Objectives: To evaluate TERT promoter mutations C228T and C250T in HNSCC patients from Brazil and correlate with patients' outcome.
Materials and Methods: Formalin-fixed paraffin-embedded tissues were obtained from 88 HNSCC patients and analyzed for TERT promoter mutations C228T and C250T by pyrosequencing.
Results: The overall prevalence of hotspot TERT mutations in HNSCC samples was of 27.3%, with 6.8% at locus C228T and 20.5% at C250T. The majority (92%) of mutated cases were located in oral cavity, mainly at the tongue. We observed that 94.4% of the patients harboring TERT promoter mutation C250T were alcohol consumers (p = 0.032) and 66.7% of the patients harboring TERT promoter mutation C228T were not alcohol consumers (p = 0.035). The presence of C228T mutation impacted patient outcome, with a significant decrease in disease-free survival (20.0 vs. 63.0%, p =0.017) and in overall survival (16.7 vs. 45.1%, p = 0.017).

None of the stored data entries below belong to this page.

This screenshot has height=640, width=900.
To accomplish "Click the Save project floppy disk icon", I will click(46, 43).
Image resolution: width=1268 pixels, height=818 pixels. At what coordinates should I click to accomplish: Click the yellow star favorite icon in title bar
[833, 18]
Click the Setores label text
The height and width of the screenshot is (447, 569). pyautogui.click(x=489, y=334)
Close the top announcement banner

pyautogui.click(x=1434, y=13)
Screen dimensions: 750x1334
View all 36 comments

Conclusion: This is the first report of a TERT promoter mutations in HNSCC patients from South America. The high prevalence of TERT mutation, as well as its association with poor disease-free survival and overall survival, particular at C228T locus might serve as a prognostic biomarker in HNSCC to help clinicians in the management of treatment.